National Cooperative Refinery Association, McPherson, Kan.
National Cooperative Refinery Association, McPherson, Kan.

Three Kansas communities with a combined population equal to that of Lawrence are at risk of exposure to a chemical that can be 100 times more lethal than carbon monoxide.

The substance is hydrofluoric acid, which is used to make high-octane gasoline, and according to worst-case estimates that oil refiners in El Dorado, McPherson, and Coffeyville have provided to federal regulators, an accidental release could expose more than 92,000 nearby residents to dangerous levels through a toxic cloud. Within range are schools, residences, hospitals, and recreation areas.

“It’s a nasty product,” said El Dorado Fire Chief Ken Nakaten.

Kansas residents are not alone. According to a report released Feb. 24 by the Center for Public Integrity and ABC News, at least 16 million Americans live within the potential path of a hydrofluoric acid release. The compound is commonly called HF.

Coffeyville Resources Refining & Marketing LLC, the Frontier Oil Corp. refinery in El Dorado, and National Cooperative Refinery Association in McPherson are among the 50 domestic refineries that still use HF instead of a safer alternative, according to the joint investigation.

Moreover, in reviewing U.S. Occupational Safety and Health Administration (OSHA) data from the past five years, ABC and the Center found that 60 percent of the HF refineries combined for more than 1,000 willful, serious or repeat violations of federal rules designed to prevent fires, explosions and chemical releases. More than half were in one Texas refinery, where a 2005 explosion killed 15 workers and injured 180.

The Midwest Center for Investigative Reporting (MCIR), which is based near Kansas City, Mo., collaborated with the Center and ABC through the Investigative News Network, a 51-member consortium of non-partisan, nonprofit news organizations in the U.S., Puerto Rico and Canada.

In Coffeyville, the refinery estimates an HF cloud could carry 16 miles. That would cover the entire town, the surrounding areas, and all the schools, said Robert Morton, superintendent of the Coffeyville School District.

An early childhood education center is less than a mile from the refinery. And, the elementary school is about five miles away. With more than 1,000 students, Morton said the elementary is the largest in the state of Kansas – the result of a court-ordered desegregation effort.

A couple of months ago, Morton said, an explosion at the refinery shot some materials into the east side of town. “I know those things happen every once in awhile,” he said. The school district, though, has not had any emergency situations due to the refinery, he said.

Still, Morton said, having the facility in town is unsettling, even though it is a large employer.

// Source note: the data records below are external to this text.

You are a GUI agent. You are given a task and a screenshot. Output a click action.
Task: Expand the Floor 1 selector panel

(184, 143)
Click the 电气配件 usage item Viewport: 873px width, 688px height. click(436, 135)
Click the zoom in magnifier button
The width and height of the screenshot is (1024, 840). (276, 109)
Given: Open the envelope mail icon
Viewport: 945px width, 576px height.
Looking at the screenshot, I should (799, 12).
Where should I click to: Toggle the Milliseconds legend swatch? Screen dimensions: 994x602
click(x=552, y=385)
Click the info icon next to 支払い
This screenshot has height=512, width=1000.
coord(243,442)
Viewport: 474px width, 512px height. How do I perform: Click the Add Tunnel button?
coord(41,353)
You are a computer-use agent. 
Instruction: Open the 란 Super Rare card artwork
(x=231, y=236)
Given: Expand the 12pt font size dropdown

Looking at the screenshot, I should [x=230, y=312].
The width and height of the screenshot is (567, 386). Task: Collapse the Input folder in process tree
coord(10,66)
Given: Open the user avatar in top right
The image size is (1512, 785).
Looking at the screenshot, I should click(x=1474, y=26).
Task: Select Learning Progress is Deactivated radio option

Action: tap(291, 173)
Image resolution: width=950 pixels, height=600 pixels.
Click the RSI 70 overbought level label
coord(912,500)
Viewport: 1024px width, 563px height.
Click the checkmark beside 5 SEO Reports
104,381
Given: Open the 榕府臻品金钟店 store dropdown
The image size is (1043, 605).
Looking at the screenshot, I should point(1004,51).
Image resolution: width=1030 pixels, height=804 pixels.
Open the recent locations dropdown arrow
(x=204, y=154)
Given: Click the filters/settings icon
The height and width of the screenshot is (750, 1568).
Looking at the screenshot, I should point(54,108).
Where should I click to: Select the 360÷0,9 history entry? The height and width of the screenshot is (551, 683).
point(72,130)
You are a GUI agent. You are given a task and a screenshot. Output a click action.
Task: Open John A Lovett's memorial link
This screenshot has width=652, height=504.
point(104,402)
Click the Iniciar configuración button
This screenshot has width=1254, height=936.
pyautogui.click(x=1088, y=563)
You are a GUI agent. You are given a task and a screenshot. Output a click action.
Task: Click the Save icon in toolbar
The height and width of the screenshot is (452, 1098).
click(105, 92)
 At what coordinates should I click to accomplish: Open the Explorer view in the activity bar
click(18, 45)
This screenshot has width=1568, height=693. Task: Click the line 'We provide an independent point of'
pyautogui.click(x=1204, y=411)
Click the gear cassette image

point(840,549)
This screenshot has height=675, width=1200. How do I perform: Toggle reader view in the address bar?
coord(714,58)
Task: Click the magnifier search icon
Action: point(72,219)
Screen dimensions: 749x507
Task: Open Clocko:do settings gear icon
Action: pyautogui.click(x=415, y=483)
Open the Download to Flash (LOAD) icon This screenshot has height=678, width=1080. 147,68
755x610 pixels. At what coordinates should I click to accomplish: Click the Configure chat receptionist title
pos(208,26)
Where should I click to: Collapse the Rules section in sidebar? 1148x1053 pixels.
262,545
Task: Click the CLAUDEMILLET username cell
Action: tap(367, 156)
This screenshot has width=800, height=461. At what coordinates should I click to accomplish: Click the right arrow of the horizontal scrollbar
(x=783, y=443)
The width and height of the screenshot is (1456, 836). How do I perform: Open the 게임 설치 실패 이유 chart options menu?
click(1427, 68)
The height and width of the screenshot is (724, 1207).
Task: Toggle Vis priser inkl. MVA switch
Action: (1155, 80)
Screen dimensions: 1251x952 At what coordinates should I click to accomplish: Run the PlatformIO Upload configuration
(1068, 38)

“There’s always that concern when you have a refinery in your community,” he said. “Just about anything can happen. It’s a pretty volatile place.”

Intense Pain

HF exposure can be excruciating even when not deadly, said Tama Sawyer, director of the Poison Control Center at The University of Kansas Hospital in Kansas City, Kan. Unlike other acids, HF penetrates deep into the body and disrupts cells by binding to the calcium they use for basic functioning. Heart cells are particularly dependent upon calcium, she said, so HF can cause severe cardiac problems.

Everyday contact can come through the use of products like rust removers, and Sawyer said fingernails sometimes must be removed to properly treat hand exposure.

“You have to do more than just irrigate the skin,” Sawyer said. “You have got to get in there and put calcium into that system, so that [the HF] gets calcium from what you are putting in it versus grabbing on to the calcium in the cells.”

According to Sawyer, the lowest lethal concentration of HF, based upon five minutes of inhalation in an enclosed space, is 50 parts per million. Under the same circumstances, the lowest lethal level of carbon monoxide is 5,000 parts per million.

With oil refineries, worst-case releases are measured in hundreds of thousands of pounds.

Critics like the United Steelworkers (USW) union, which represents 30,000 refinery workers, contend that companies still using HF do so because of money; estimates for shifting to a safer catalyst, such as sulfuric acid, run between $50 million and $150 million per refinery.

Such a change would be unnecessary, an industry representative told the Center and ABC. “There hasn’t been an HF release that has impacted communities,” said Charles Drevna, president of the National Petrochemical & Refiners Association (NPRA).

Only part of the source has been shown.